Exercise data -
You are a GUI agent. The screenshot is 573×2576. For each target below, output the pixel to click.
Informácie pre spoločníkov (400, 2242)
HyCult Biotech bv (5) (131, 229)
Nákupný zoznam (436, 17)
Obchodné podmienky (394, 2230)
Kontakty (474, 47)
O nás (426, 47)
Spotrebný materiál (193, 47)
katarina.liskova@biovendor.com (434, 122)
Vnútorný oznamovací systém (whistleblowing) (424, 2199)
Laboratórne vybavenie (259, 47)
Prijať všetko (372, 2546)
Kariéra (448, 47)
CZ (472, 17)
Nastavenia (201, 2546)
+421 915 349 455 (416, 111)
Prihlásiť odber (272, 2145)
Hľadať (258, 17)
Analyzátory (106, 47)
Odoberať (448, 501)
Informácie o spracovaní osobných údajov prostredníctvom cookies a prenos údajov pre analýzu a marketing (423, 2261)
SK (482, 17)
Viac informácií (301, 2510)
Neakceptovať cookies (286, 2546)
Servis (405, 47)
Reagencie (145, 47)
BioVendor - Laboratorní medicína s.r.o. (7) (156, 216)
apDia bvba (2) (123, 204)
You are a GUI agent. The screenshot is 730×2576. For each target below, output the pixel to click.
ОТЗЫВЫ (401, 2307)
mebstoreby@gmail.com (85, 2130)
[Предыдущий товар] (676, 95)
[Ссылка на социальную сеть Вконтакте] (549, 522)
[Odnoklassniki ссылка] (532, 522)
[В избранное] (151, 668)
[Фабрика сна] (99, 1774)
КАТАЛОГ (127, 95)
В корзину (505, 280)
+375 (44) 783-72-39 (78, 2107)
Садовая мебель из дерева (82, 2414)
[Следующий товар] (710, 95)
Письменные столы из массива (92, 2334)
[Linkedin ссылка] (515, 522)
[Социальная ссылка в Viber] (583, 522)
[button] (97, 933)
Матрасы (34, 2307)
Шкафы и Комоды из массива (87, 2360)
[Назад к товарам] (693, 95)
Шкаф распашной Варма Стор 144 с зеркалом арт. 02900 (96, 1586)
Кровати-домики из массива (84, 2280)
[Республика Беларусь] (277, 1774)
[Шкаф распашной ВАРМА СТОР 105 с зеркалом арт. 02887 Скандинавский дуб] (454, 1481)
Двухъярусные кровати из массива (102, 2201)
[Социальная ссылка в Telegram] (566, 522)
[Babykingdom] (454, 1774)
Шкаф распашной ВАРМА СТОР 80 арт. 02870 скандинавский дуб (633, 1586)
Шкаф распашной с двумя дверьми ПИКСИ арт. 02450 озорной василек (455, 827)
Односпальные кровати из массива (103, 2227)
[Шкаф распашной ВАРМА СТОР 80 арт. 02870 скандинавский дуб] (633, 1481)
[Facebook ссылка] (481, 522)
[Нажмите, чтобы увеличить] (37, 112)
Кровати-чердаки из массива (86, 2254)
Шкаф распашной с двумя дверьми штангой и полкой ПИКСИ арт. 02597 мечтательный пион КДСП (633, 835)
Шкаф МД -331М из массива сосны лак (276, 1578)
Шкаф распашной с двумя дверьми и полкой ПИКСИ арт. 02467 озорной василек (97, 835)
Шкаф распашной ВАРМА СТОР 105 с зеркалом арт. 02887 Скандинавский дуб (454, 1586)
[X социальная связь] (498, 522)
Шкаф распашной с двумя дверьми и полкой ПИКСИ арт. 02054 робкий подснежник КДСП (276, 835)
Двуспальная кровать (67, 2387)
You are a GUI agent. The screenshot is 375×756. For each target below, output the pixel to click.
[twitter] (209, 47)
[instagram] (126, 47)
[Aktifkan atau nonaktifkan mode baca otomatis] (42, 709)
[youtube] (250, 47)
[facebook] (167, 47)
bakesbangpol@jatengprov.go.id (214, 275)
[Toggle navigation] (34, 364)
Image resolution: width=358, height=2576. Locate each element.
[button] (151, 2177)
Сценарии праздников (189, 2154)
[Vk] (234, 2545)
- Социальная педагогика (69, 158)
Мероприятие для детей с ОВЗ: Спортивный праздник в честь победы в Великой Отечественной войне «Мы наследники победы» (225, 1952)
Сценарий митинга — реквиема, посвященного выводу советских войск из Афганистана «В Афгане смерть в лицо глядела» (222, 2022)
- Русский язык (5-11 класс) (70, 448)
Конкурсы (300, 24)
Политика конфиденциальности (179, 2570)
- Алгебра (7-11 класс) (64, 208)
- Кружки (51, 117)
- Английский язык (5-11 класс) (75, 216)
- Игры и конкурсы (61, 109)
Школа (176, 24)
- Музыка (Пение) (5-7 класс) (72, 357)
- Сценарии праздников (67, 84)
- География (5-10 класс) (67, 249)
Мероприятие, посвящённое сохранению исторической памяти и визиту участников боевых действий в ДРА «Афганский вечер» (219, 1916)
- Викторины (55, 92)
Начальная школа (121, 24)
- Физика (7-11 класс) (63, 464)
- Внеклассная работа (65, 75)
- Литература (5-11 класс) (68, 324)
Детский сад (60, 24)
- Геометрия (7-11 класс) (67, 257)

Problem statement -
Go through the records line by line and count those containing the string "output". Give only the total.

Answer to the exercise -
3